Муська, к сожалению, говорить еще не наловчилась, а потому не могла ничего объяснить. Вместо нее свою версию чудесного спасения этой божьей твари выдвинула Полина:
— Она, наверно, с печки перескочила на лестницу, потом на чердак выбралась и через слуховое окно — на крышу. А оттуда вниз спрыгнула…
Тарану это было уже по фигу. Лизка утихомирилась, опять упрятала кошку в рюкзак, снова стала целовать эту рыжую и блохастую в лобик и в носик — идиллия! А у него в голове вертелось одно: с какой стороны могут появиться менты?!
Часы, как это ни странно, показывали всего-навсего 7.15. Это означало, что вся эпопея со стрельбой, междуусобными разборками и героическим подвигом кошки Муськи заняла чуть меньше часа. Лизкина пальба состоялась примерно в половине седьмого, вернее, чуть позже. За полчаса, если бы кто-то из поселковых жителей позвонил в милицию, группа немедленного реагирования могла даже из самой Москвы доехать. А ведь здесь не тундра, не тайга сибирская, где, как пел Высоцкий, «кругом пятьсот». Тут до МКАД всего около двадцати верст и до ближайшего райотдела наверняка не больше. Неужели никто в поселке выстрелов не слышал?! Это ведь не духовушка стреляла, а «глок-17». Даже если внутри дома, все равно громко.
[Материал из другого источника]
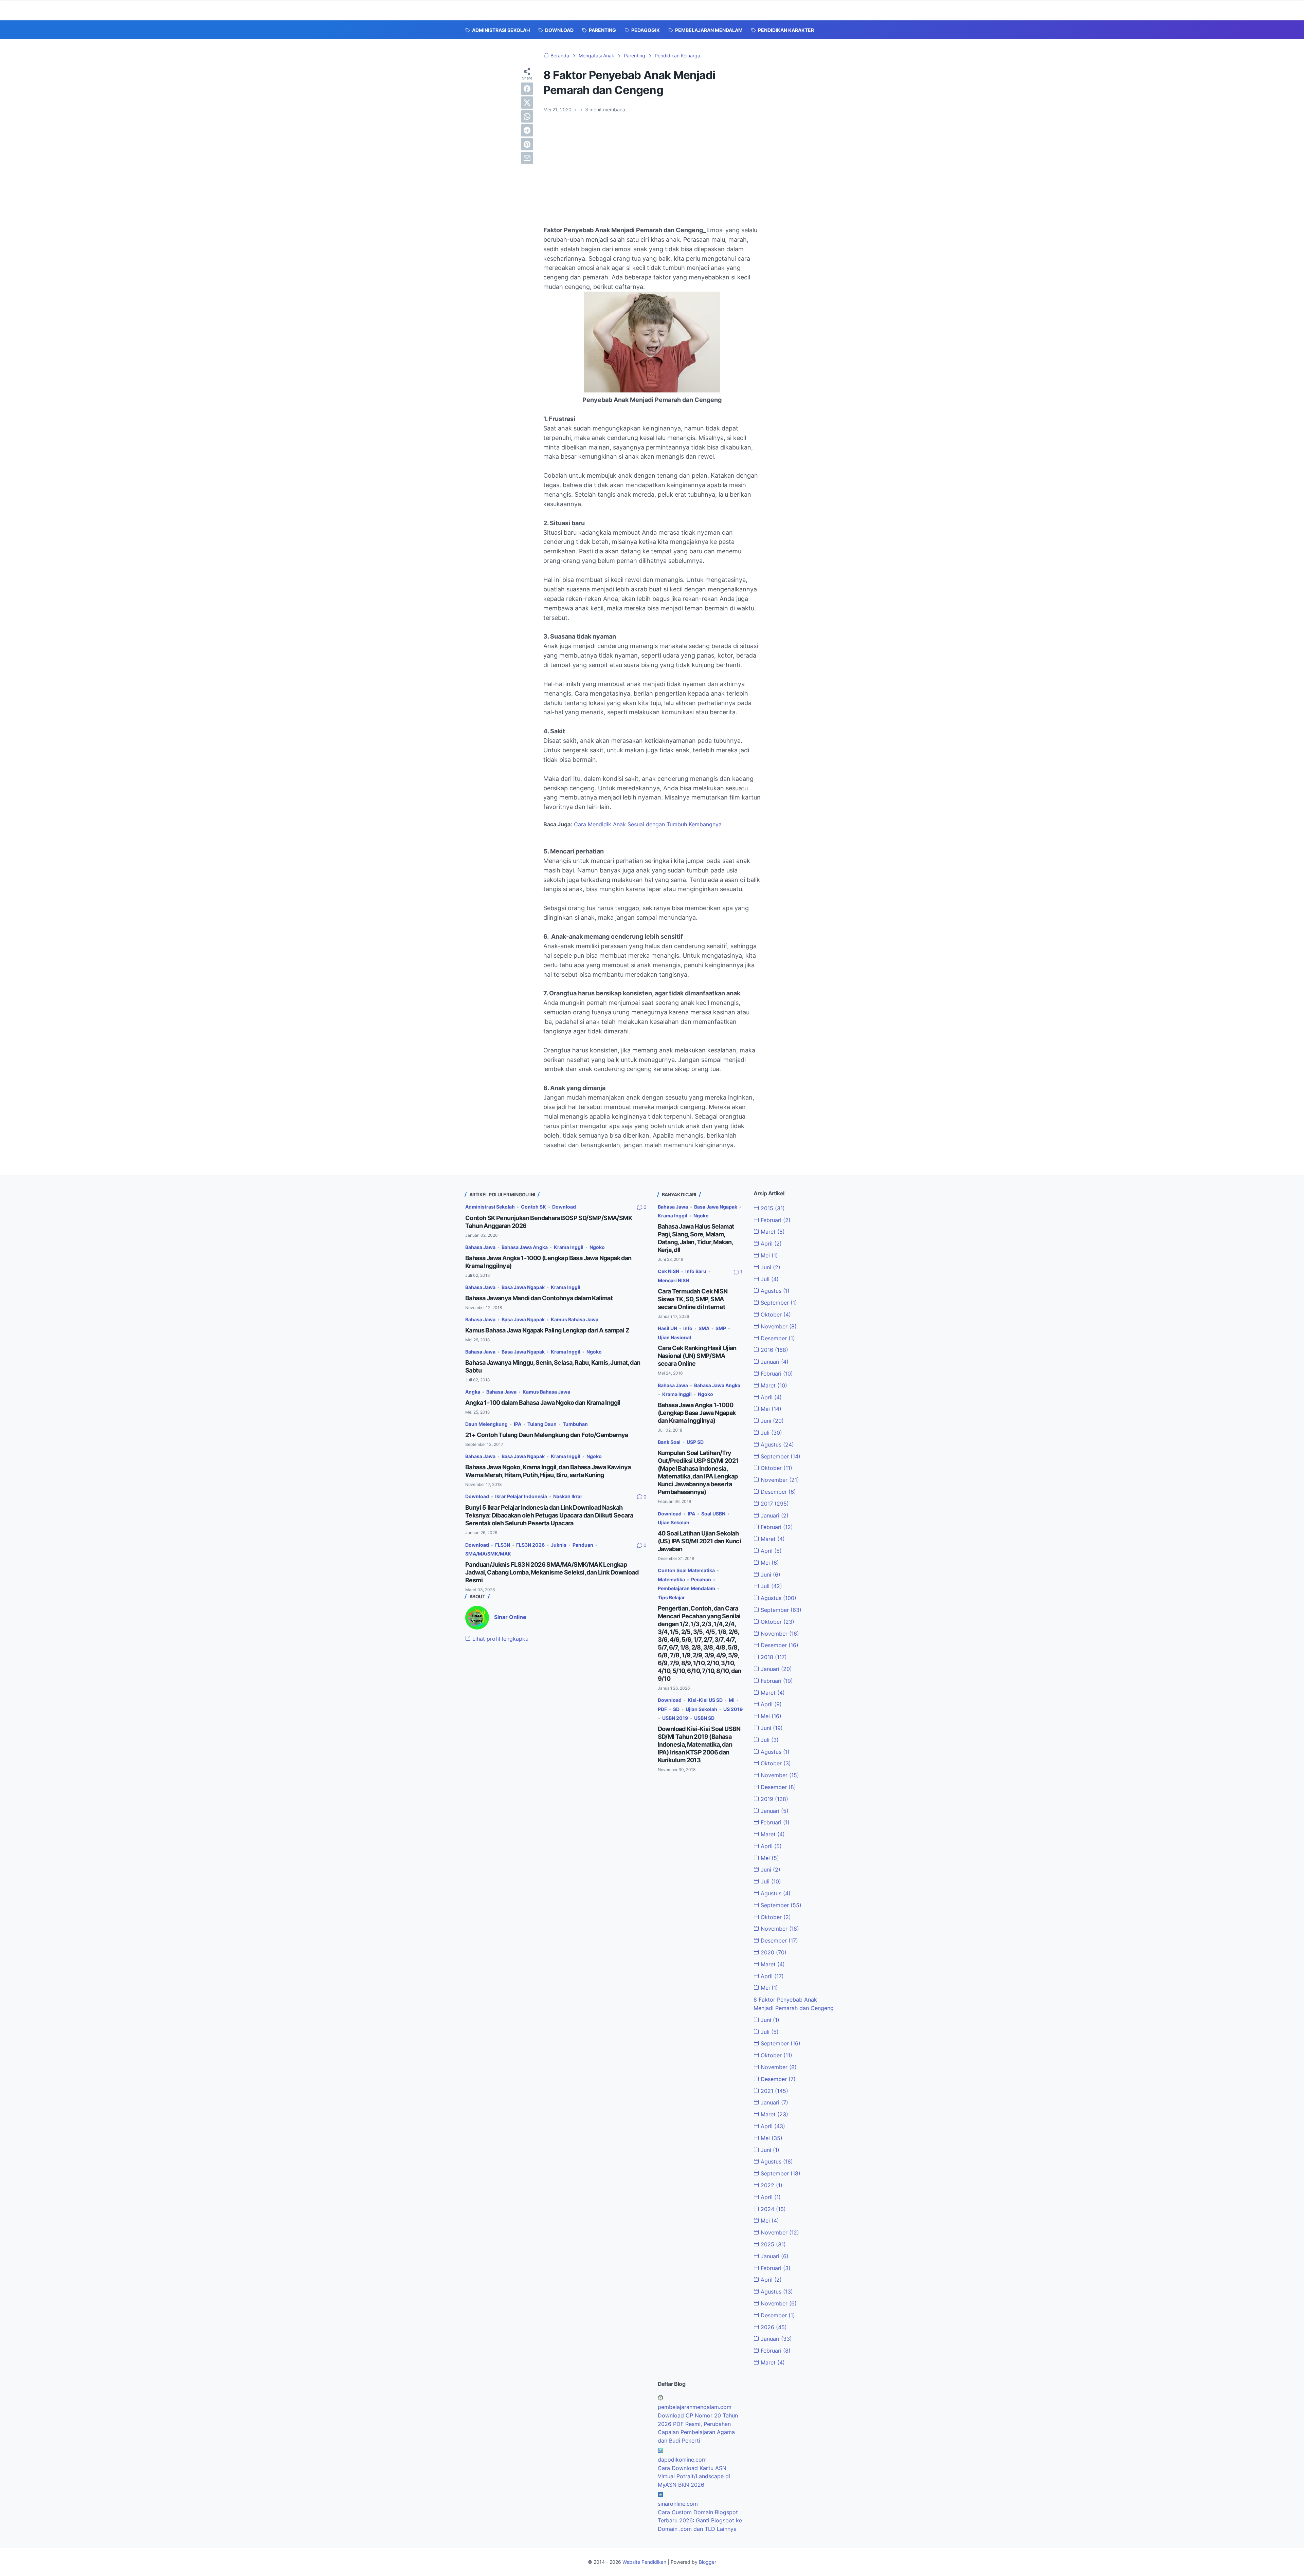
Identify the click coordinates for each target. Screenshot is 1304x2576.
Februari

Уже благополучно вывернув на шоссе, ведущее к столице, Юрка понял: нет, слышали жители эти выстрелы! Но никуда звонить не стали, потому что давно знали, что дачка эта бандитская. Стреляли — ну и хрен с ним! Не в тебя же, сосед, верно? И кто там с кем разбирался, кто кому мозги вышибал — это ихние, бандитские, дела. Возможно, даже вполне привычные для здешних мирных жителей. Подумаешь, три раза бабахнули где-то в доме! Может, прошлой ночью тут вообще из автоматов шмаляли очередями. На фига встревать, если это не в тебя? А вот если призовешь ментов, начнешь им про эти ночные стрельбы рассказывать, тут можно неприятности нажить. Те же менты и доведут до бандюков, кто их высвистал… Нет уж, береженого бог бережет!
Дорожка в оттепель была не лучшая, нечто среднее между снегом и дождем сыпалось или капало с неба, ложилось на стылый асфальт и превращалось в мокрый лед. Таран не спешил в кювет и, несмотря на то что трасса была пока еще негусто заполнена, ехал медленно, пожалуй, даже меньше шестидесяти выжимал. К тому же ему еще думать надо было.